[TASK OBJECTIVE]
In the listing below, find the line holding "You are a computer-use agent." and the line holding "Instruction: Expand the main branch selector". Write out those two lines and all lines between, exactly, and nothing more.

[DATA SECTION]
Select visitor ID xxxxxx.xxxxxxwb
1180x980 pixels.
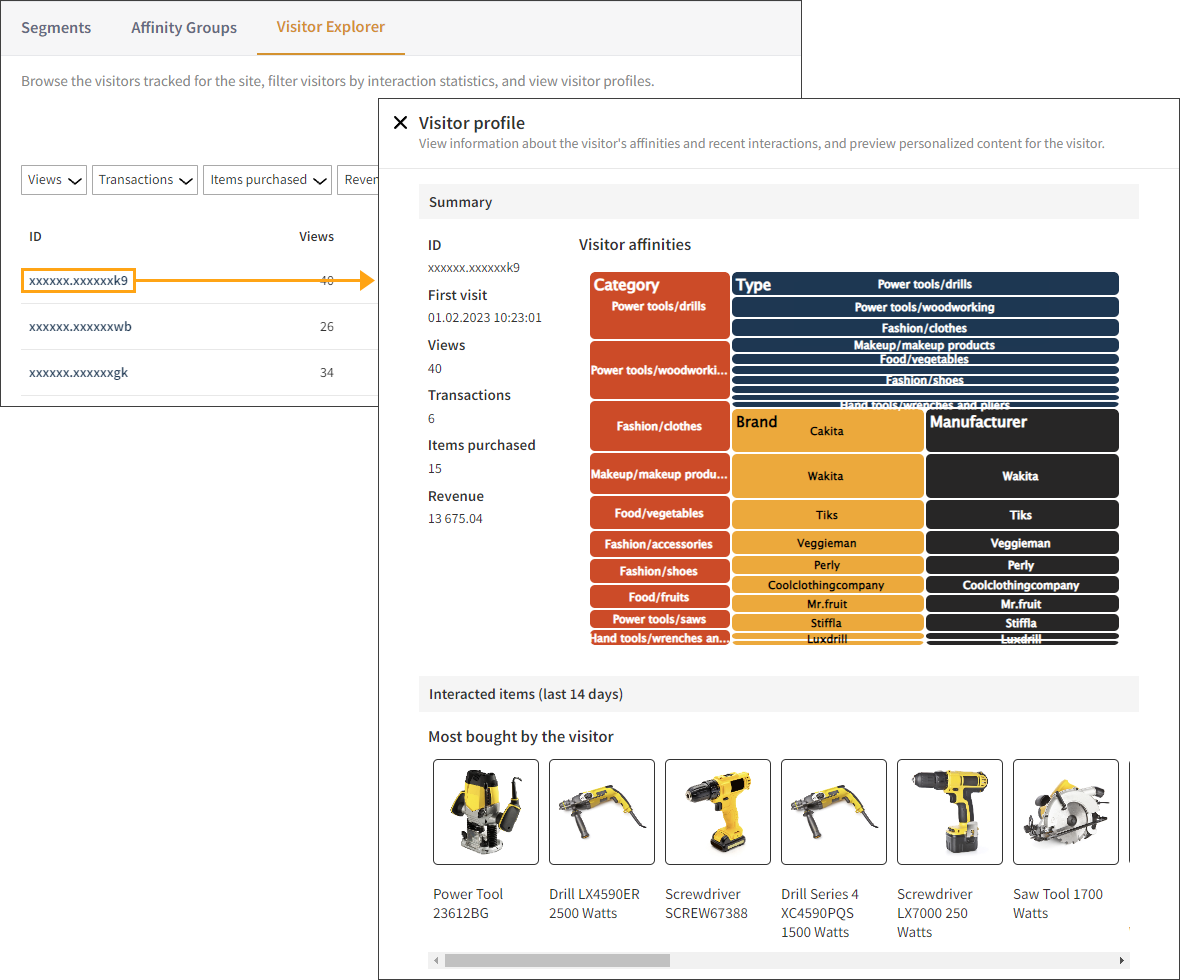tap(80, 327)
* * *
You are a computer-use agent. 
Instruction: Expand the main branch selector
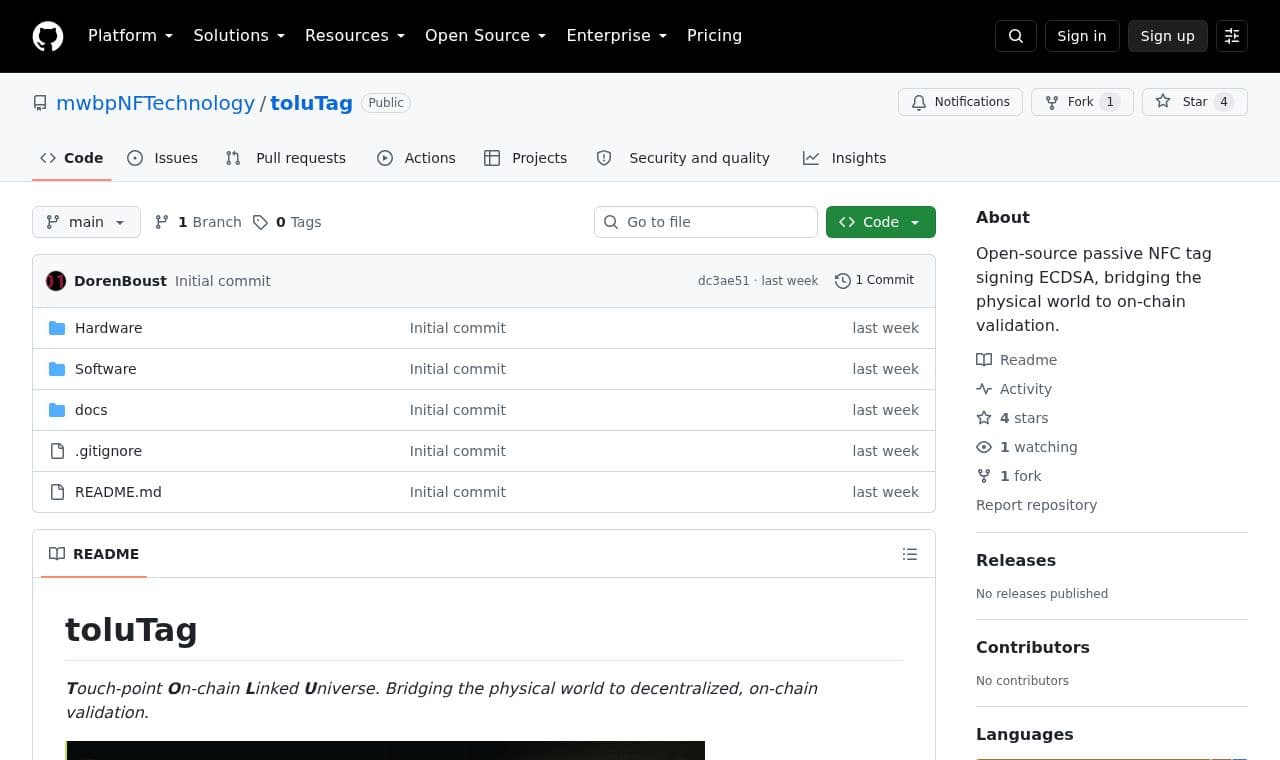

[EXERCISE RESULT]
You are a computer-use agent. 
Instruction: Expand the main branch selector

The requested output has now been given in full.